GitOpsHQ Docs
Deployment

Rollback Operations

Complete guide to rollback modes, selective rollback, approval workflows, and safe incident recovery.

What Is Rollback

Rollback reverts a deployment to a previous known-good state. When an incident occurs — a bad image tag, a misconfigured variable, a broken manifest — rollback lets you recover quickly by restoring configuration from a specific point in deployment history.

GitOpsHQ supports multiple rollback strategies with different scopes and granularity, so you can match the recovery action to the severity and scope of the incident.

Rollback Is Not Undo

Rollback creates a new commit that reverts state to a previous revision. It does not erase history. Every rollback action is fully traceable in both Git history and the GitOpsHQ audit trail.

Feature Gating

Rollback capabilities are gated behind feature flags: basic_rollback for full mode, rollback for the general rollback framework, selective_rollback for service and field-level modes, and rollback_approval for the approval workflow integration.

Rollback Modes

GitOpsHQ offers three rollback modes, each targeting a different scope of recovery:

Full Rollback

Reverts the entire tenant-environment to a previous deployment state. All services, bindings, variables, and configurations are restored to the selected historical revision.

When to use:

  • Multiple services are affected by the incident
  • You need to restore a known-good state quickly
  • The exact failing component is unclear

What it reverts:

  • All workload image tags and configurations
  • All Kustomize and manifest bindings
  • All HQ Variable values (as they were at the target revision)
  • All environment-level configuration

Trade-off: Full rollback may revert healthy services alongside the broken one. Use service or field-level rollback if you need surgical precision.

Service Rollback (Pro)

Reverts a single service within a tenant-environment to a previous state. All other services remain at their current revision.

When to use:

  • The incident is isolated to a specific microservice
  • Other services are healthy and should not be disturbed
  • You want to minimize blast radius during recovery

What it reverts:

  • The selected service's image tag and configuration
  • The selected service's values and bindings
  • Service-scoped HQ Variables for this service

Requirement: Requires Pro plan or higher.

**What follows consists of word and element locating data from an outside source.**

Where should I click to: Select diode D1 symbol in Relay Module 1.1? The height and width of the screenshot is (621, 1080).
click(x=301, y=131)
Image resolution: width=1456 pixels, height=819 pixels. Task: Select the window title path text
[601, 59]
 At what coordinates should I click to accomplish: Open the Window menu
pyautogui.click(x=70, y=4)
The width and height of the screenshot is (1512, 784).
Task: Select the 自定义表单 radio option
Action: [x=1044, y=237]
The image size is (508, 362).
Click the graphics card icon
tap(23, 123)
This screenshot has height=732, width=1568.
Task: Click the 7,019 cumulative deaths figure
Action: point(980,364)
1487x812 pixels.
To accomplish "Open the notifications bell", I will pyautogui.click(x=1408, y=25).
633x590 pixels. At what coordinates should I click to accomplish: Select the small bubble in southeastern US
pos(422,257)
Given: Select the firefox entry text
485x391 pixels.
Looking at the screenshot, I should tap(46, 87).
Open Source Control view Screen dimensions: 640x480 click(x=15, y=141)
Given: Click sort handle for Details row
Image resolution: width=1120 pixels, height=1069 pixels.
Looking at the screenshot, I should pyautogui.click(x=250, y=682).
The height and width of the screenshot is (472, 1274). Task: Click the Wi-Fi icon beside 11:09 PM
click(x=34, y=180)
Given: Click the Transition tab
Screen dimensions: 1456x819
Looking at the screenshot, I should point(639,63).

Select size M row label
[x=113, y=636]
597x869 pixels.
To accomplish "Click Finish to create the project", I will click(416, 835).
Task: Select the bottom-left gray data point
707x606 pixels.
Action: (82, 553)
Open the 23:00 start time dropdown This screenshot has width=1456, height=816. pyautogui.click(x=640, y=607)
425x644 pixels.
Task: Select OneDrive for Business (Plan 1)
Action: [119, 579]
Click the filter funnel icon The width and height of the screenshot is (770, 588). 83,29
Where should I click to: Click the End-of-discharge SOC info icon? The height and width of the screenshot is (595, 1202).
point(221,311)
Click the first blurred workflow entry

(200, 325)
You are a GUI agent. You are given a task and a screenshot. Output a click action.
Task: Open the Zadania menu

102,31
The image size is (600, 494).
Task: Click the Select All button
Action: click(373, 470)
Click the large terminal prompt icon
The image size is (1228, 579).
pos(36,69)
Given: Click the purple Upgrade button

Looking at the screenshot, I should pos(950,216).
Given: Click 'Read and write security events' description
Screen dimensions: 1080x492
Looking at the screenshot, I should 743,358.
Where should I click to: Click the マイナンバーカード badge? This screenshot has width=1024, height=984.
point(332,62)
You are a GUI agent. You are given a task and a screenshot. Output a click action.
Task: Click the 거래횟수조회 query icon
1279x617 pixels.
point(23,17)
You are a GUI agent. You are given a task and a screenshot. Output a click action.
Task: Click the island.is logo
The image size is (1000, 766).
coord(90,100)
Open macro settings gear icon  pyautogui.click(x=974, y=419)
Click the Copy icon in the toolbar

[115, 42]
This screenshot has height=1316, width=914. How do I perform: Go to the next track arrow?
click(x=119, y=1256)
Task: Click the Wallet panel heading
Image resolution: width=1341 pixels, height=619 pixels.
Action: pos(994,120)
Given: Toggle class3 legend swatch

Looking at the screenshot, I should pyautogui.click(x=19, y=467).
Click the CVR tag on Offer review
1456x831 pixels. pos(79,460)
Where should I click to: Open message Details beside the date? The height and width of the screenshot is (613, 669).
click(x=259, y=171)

Field-Level Rollback (Enterprise)

Reverts specific configuration fields for a service (e.g., only the image tag, only the replica count) while keeping all other fields at their current values.

When to use:

  • You know exactly which field caused the incident
  • You want maximum granularity — change one value, touch nothing else
  • Post-incident, you need to revert a specific variable without affecting other recent changes

What it reverts:

  • Only the explicitly selected fields within a service configuration

Requirement: Requires Enterprise plan. Field selection must be non-empty — the backend rejects empty field selections.

Mode Comparison

AspectFullService (Pro)Field-Level (Enterprise)
ScopeEntire tenant-environmentSingle serviceSpecific fields within a service
Blast radiusHighMediumMinimal
SpeedFastest (single revert commit)FastModerate (field-level diffing)
PrecisionLowMediumHigh
RiskMay revert healthy servicesIsolated to one serviceSurgical, but requires knowing the root cause
PlanAll plansPro+Enterprise

Selective Rollback Wizard

The SelectiveRollbackWizard provides a guided, step-by-step interface for executing rollbacks safely.

Select rollback scope. Choose between Full, Service, or Field-Level rollback. The wizard explains the blast radius of each mode before you proceed.

Choose target tenant-environment. Select the tenant and environment where the rollback will be executed. The wizard shows the current deployment state and health status.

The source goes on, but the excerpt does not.